Supplied records:
--

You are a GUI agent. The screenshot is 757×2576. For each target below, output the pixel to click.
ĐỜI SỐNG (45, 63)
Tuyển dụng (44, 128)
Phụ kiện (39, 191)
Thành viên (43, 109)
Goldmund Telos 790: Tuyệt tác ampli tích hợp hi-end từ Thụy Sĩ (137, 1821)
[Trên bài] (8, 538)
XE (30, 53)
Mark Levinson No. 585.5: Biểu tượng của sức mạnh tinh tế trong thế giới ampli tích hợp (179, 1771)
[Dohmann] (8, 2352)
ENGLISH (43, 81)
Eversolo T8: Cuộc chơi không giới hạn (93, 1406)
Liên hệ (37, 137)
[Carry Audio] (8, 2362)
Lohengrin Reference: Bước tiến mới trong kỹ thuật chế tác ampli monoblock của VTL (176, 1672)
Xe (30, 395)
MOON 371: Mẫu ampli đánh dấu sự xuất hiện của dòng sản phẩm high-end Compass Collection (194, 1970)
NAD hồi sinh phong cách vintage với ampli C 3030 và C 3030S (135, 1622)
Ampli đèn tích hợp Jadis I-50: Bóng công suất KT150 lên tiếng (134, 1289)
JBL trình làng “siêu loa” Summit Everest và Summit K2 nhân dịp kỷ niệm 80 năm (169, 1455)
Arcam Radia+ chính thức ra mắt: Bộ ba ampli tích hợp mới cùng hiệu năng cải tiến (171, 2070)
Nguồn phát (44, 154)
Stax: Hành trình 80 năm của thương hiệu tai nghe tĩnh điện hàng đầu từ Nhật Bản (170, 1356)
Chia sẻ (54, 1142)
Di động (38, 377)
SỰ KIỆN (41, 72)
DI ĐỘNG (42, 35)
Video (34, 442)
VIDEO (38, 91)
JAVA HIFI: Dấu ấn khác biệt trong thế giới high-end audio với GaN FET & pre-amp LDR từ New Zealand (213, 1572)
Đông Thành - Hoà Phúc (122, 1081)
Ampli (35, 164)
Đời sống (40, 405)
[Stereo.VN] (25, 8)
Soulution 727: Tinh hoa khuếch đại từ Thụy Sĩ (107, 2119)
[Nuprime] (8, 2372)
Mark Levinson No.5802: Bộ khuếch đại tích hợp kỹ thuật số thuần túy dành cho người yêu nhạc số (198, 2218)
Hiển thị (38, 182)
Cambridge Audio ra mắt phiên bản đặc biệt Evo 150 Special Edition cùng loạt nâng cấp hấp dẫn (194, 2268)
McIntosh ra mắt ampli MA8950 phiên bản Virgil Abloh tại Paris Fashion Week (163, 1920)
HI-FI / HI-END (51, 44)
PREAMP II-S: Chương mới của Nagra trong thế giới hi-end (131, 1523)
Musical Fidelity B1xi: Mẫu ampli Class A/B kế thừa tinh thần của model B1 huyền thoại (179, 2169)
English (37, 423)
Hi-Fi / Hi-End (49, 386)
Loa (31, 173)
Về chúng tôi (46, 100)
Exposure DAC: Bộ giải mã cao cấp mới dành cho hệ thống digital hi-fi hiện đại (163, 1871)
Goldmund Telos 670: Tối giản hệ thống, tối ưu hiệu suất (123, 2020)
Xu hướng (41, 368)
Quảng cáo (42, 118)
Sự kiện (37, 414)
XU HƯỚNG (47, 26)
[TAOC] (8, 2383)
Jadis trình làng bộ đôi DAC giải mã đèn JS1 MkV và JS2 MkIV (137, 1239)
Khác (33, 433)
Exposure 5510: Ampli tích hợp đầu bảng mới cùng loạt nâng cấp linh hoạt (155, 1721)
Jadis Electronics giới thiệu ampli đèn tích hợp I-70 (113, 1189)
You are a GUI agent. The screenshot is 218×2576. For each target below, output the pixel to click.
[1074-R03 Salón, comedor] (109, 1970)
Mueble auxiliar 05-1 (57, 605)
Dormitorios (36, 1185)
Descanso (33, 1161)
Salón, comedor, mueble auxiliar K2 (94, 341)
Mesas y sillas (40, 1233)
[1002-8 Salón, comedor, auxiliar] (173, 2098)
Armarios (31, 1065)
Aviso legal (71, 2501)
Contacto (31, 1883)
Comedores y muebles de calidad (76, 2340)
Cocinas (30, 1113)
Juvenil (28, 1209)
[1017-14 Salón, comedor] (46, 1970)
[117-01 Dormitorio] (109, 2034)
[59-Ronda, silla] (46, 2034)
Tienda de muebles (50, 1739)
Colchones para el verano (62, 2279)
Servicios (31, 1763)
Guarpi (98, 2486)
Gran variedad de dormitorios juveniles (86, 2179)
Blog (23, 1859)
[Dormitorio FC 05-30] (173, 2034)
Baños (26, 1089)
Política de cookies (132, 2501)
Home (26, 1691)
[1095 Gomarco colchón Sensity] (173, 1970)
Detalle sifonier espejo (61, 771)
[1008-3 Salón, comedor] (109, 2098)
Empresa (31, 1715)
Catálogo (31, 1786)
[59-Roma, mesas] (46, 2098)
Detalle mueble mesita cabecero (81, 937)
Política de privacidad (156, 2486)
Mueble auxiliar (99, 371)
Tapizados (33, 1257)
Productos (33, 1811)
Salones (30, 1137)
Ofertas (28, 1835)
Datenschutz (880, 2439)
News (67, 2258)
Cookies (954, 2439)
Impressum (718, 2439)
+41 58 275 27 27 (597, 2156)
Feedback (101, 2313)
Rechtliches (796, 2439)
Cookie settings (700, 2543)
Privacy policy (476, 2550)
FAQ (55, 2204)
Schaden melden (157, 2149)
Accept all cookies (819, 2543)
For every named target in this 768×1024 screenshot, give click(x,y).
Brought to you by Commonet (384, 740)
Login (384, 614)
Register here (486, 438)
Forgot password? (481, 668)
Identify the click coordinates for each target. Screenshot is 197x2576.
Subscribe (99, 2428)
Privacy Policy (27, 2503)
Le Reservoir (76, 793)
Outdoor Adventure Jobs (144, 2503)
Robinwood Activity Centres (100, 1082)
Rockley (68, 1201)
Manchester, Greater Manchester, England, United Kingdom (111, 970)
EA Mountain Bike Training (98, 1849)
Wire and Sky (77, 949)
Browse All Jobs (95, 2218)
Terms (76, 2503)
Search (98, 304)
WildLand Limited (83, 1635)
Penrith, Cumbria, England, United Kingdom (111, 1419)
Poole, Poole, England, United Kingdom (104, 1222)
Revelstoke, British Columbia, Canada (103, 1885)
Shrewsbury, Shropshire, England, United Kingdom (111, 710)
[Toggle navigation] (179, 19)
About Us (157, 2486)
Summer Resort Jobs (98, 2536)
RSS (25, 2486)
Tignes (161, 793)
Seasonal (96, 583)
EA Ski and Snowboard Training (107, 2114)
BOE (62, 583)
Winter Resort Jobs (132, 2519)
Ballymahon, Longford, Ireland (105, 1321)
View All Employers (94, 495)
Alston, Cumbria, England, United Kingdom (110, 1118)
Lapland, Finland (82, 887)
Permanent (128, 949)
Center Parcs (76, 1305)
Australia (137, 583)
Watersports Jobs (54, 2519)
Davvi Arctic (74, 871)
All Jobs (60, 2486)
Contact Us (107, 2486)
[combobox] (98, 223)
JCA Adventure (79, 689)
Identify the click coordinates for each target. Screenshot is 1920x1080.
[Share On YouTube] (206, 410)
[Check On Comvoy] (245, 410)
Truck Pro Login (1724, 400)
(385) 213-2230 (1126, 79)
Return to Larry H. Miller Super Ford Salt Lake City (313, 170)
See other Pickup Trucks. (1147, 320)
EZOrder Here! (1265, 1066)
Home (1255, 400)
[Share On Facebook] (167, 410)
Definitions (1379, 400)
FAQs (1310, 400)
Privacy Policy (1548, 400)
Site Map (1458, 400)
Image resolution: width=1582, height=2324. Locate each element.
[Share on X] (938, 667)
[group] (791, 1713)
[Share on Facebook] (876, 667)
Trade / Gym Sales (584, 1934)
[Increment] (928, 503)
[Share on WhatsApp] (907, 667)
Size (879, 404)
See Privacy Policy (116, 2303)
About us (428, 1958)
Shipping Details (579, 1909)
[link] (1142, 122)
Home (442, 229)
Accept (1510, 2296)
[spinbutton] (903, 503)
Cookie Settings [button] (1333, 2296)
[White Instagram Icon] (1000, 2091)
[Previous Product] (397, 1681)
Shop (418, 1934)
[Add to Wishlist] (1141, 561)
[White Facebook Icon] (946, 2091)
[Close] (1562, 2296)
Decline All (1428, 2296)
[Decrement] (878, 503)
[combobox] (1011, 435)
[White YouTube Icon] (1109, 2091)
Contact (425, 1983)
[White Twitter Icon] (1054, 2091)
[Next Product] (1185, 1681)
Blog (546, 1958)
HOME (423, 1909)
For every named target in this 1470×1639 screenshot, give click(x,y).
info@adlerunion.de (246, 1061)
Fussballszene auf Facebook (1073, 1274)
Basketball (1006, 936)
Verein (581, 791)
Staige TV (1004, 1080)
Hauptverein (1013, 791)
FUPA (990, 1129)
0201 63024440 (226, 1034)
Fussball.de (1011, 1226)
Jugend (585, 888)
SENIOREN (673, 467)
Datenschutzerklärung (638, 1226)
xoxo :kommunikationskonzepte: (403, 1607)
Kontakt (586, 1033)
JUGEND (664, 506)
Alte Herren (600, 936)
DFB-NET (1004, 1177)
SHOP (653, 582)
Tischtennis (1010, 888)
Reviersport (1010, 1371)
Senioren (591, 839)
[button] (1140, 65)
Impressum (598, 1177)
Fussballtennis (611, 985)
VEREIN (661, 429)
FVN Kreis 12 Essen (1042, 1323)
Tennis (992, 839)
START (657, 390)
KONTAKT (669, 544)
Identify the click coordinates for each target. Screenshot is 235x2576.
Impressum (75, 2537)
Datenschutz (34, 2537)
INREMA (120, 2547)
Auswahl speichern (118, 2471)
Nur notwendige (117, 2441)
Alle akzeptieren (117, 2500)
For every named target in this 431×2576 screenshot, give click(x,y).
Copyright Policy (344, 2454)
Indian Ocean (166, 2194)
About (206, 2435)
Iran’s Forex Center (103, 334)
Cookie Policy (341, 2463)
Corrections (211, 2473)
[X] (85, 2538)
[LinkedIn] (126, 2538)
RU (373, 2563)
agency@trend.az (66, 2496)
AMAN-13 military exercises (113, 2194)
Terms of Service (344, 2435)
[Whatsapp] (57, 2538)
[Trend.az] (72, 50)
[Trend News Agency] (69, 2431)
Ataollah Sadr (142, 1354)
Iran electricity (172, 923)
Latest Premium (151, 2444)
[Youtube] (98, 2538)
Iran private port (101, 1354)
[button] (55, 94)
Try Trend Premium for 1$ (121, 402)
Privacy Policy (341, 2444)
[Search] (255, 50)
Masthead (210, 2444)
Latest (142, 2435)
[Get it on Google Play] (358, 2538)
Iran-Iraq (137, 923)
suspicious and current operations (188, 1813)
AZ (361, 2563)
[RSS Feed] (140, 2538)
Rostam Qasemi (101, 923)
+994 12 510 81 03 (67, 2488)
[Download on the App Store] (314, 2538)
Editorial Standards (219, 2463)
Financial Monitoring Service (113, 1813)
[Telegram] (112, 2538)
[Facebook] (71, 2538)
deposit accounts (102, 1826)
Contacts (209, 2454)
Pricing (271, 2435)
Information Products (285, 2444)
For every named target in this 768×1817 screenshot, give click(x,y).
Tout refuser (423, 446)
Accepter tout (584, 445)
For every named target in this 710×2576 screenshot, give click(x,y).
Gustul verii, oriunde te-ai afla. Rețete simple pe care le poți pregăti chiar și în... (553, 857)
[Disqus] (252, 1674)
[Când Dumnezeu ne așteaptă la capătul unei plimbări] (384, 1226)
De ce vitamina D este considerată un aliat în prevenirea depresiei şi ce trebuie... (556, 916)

--

The task:
Within the material above, find every line containing the word "named" and copy it.

Answer box:
For every named target in this 768×1024 screenshot, give click(x,y).
For every named target in this 1470×1639 screenshot, give click(x,y).
For every named target in this 431×2576 screenshot, give click(x,y).
For every named target in this 768×1817 screenshot, give click(x,y).
For every named target in this 710×2576 screenshot, give click(x,y).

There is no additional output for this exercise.